Speaker: Turner Whitted, Microsoft Research

Graphics workstations provide us a desktop window into large scale observations or complex simulations. The increasing speed of these visualization engines gives us the flexibility to view our data in a manner that is both appealing and instructive. While we are still not absolutely sure how best to present views of data to users, the price and performance of our desktop technology is now less of a limitation than our own imaginations.

What will new presentation and interaction technology do for visualization applications? Today, the most exciting development in interactive technology is the un-tethering of users from their desktops.

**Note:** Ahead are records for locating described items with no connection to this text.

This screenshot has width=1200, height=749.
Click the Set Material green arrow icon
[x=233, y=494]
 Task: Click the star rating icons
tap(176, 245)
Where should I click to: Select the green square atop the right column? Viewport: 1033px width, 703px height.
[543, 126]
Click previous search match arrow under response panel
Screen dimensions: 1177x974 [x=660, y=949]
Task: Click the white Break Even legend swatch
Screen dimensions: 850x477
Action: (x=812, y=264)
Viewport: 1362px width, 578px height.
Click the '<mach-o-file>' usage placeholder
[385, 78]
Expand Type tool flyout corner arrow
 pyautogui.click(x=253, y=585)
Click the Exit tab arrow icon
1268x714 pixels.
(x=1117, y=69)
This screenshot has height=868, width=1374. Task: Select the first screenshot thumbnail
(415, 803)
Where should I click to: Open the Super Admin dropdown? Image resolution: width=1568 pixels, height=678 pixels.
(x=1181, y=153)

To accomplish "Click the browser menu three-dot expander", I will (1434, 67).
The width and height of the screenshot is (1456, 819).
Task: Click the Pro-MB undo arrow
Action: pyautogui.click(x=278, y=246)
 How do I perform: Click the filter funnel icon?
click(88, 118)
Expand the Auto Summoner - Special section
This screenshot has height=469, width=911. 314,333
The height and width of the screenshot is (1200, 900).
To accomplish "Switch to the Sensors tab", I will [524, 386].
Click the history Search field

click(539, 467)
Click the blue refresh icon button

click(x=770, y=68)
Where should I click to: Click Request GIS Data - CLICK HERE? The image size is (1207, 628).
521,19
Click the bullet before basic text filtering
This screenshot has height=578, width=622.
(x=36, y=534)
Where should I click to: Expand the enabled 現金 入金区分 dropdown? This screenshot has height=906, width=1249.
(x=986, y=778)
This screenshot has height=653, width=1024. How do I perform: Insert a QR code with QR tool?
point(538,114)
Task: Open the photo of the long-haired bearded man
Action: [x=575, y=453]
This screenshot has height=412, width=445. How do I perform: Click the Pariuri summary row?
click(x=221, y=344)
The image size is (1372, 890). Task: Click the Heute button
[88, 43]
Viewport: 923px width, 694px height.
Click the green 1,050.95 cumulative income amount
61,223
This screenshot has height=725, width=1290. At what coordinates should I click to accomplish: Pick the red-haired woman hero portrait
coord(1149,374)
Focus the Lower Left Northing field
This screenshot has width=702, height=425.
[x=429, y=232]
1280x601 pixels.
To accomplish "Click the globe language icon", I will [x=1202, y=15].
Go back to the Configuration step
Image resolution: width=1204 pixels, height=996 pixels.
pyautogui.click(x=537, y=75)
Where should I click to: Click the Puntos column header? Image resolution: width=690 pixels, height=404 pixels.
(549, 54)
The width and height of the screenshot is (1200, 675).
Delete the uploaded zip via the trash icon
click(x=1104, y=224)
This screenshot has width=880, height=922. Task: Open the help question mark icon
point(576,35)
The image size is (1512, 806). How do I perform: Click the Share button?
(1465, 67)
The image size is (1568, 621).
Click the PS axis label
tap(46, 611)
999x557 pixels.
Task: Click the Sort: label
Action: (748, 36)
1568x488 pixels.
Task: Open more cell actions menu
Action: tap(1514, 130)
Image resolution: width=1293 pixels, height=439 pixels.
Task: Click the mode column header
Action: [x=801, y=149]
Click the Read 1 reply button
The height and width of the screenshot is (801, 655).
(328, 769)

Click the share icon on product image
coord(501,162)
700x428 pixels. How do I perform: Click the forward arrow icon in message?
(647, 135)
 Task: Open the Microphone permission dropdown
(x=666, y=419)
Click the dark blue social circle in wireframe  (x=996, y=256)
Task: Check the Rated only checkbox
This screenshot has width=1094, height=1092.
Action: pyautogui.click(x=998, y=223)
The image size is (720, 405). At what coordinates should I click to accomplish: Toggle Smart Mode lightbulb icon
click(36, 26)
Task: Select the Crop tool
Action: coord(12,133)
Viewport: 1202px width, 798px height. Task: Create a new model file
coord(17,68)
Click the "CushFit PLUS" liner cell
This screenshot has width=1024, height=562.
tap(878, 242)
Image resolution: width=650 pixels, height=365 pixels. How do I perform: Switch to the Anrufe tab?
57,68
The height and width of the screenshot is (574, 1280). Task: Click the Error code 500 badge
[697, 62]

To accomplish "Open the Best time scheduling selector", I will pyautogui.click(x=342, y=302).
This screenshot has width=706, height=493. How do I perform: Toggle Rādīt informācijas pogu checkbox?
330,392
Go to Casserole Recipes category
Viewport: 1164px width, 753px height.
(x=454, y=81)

We can imagine scientific, engineering, and business users with thoughtful looks on their faces, surrounded by their data as they wander through their offices and hallways, talking to the applications, listening to the results, and drawing on the walls. This is the popular picture of smart environments and wearable computers. The component devices for this technology have no magic; they obey the same laws of physics as the rest of the world; and there are unsolved problems in making this picture reality. While the un-tethered computing world is inevitable, its details are not completely clear and the path to its realization is rocky. This talk is both a look forward and a sanity check.

Biography:
Turner Whitted recently joined Microsoft as a senior researcher. He has been a Research Professor of Computer Science at the University of North Carolina at Chapel Hill for the past 14 years, as well as a cofounder and director of Numerical Design Limited. Prior to that he was a technical staff member in Bell Labs’ Computer Systems Research Laboratory. He earned BSE and MS degrees in Electrical Engineering from Duke University and a PhD from North Carolina State University. He is an editorial board member of IEEE Computer Graphics and Applications, was papers chair for SIGGRAPH 97, and is an ACM Fellow.